- Brief
Set down, please, exactly the lines below that run from the line with "Prix d’une dalle" to the line with "Entreprise et chiffres clés (331, 2339)", both lines included.

Collection entries:
■ ■ ■ ■ ■

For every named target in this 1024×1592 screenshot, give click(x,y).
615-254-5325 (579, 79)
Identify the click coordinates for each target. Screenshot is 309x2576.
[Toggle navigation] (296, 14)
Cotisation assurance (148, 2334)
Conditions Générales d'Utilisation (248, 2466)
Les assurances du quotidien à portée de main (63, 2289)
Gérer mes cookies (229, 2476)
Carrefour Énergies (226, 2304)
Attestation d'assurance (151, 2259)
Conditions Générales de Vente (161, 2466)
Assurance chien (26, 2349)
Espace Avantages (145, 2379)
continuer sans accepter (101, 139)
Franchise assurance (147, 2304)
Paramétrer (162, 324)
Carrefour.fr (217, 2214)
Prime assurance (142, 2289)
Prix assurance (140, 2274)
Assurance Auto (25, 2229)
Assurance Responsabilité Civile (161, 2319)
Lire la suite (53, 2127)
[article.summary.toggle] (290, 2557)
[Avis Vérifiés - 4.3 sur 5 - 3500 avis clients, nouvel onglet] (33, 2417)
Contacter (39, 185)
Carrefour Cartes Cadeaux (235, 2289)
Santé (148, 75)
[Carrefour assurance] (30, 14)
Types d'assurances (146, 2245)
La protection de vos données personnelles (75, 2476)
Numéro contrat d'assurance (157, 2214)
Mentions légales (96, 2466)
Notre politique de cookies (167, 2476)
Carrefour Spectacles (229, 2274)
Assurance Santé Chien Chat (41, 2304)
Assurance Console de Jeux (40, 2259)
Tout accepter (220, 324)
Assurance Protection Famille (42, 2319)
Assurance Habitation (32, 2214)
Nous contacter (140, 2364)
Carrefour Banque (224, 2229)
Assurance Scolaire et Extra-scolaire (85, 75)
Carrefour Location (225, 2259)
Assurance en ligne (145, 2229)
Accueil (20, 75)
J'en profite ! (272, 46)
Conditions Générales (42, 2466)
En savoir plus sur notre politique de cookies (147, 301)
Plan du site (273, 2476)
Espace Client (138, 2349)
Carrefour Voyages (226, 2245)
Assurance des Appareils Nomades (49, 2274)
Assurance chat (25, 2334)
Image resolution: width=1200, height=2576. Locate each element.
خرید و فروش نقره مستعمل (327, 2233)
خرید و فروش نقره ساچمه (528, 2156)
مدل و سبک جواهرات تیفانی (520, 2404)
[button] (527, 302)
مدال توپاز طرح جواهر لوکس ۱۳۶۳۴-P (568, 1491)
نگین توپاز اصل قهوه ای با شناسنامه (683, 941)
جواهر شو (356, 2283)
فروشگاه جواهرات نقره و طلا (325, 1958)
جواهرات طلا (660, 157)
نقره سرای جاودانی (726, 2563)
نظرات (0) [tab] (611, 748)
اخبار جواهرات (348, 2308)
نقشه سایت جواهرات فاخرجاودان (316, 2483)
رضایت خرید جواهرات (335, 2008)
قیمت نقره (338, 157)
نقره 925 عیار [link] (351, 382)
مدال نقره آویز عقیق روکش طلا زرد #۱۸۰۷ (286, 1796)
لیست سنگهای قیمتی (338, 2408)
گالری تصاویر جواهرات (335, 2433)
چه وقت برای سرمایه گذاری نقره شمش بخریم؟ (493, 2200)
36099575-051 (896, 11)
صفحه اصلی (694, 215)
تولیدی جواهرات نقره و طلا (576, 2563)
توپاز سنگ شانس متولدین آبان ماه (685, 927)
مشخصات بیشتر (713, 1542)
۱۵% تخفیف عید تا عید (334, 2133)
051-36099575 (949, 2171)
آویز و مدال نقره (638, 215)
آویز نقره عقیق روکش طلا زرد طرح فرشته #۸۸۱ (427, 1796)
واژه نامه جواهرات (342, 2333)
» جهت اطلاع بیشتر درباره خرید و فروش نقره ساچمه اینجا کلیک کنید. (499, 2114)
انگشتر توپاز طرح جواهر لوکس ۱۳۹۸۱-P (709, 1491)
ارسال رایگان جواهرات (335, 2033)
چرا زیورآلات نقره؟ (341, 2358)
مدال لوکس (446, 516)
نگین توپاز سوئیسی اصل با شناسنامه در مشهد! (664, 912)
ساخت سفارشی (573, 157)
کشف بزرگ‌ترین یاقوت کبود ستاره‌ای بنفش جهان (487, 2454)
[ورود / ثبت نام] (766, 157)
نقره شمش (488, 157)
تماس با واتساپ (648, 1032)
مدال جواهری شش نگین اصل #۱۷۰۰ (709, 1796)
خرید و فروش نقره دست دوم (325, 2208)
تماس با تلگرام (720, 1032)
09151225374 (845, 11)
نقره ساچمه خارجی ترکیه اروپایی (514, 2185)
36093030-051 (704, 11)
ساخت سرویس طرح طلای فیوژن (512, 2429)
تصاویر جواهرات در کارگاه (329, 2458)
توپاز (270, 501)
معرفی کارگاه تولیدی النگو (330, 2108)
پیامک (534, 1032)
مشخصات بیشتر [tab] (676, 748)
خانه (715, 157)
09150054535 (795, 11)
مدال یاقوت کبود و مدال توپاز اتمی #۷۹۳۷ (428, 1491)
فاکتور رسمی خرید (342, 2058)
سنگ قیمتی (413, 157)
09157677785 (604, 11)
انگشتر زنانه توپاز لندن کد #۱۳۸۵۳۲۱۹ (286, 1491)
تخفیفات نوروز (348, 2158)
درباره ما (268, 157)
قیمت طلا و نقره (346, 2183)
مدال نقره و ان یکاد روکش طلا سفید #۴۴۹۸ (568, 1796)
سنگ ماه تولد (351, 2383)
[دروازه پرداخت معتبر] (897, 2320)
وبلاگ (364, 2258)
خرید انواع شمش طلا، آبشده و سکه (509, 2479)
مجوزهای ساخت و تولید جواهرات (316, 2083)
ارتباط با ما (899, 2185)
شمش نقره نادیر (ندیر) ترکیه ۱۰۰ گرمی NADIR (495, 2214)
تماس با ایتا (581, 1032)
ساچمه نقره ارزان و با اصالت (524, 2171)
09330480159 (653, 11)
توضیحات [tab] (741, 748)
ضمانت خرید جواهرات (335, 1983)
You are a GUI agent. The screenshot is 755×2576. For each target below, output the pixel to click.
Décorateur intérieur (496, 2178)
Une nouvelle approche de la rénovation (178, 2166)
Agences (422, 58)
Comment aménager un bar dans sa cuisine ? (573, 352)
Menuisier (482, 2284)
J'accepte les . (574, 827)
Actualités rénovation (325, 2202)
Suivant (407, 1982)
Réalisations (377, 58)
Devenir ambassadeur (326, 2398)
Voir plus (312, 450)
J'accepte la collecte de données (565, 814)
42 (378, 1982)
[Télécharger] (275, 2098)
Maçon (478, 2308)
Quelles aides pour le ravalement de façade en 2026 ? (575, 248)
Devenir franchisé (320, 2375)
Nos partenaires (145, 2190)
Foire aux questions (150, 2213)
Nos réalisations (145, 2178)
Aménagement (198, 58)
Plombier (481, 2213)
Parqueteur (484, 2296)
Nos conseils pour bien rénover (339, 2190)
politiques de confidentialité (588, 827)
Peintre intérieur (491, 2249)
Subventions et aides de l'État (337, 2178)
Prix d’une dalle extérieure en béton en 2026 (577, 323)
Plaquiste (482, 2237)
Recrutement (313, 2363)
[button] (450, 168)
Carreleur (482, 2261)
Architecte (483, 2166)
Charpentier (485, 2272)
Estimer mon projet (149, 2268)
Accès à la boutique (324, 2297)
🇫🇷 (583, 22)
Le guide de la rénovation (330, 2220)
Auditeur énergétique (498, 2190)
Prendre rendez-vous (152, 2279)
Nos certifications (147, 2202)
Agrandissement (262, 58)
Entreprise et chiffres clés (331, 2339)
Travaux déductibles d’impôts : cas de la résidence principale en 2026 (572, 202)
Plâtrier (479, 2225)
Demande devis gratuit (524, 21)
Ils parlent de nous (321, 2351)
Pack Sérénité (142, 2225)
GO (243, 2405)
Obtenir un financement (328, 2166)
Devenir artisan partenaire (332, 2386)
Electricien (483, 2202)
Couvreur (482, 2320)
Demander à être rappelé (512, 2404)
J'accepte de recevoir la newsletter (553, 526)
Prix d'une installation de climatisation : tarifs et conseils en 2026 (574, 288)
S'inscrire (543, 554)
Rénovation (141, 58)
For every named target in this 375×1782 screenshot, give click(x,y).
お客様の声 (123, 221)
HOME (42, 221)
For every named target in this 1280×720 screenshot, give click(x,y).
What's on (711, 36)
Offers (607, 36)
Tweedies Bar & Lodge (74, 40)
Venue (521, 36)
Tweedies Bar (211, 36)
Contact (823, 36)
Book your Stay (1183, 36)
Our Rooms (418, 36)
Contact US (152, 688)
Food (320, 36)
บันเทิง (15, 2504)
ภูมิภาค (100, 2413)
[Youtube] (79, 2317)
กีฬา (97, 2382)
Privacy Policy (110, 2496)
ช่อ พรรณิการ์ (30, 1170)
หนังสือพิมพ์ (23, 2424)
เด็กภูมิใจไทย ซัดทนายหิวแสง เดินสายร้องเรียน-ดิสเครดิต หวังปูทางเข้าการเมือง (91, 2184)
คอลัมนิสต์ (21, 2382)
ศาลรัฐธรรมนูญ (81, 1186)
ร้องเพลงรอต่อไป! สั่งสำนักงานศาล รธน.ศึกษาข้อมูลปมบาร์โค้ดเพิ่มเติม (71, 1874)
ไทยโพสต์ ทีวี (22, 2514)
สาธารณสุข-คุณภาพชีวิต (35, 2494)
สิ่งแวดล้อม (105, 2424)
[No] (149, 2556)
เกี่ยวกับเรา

■ ■ ■ ■ ■

- Reply
Prix d’une dalle extérieure en béton en 2026 (577, 323)
Plaquiste (482, 2237)
Recrutement (313, 2363)
[button] (450, 168)
Carreleur (482, 2261)
Architecte (483, 2166)
Charpentier (485, 2272)
Estimer mon projet (149, 2268)
Accès à la boutique (324, 2297)
🇫🇷 (583, 22)
Le guide de la rénovation (330, 2220)
Auditeur énergétique (498, 2190)
Prendre rendez-vous (152, 2279)
Nos certifications (147, 2202)
Agrandissement (262, 58)
Entreprise et chiffres clés (331, 2339)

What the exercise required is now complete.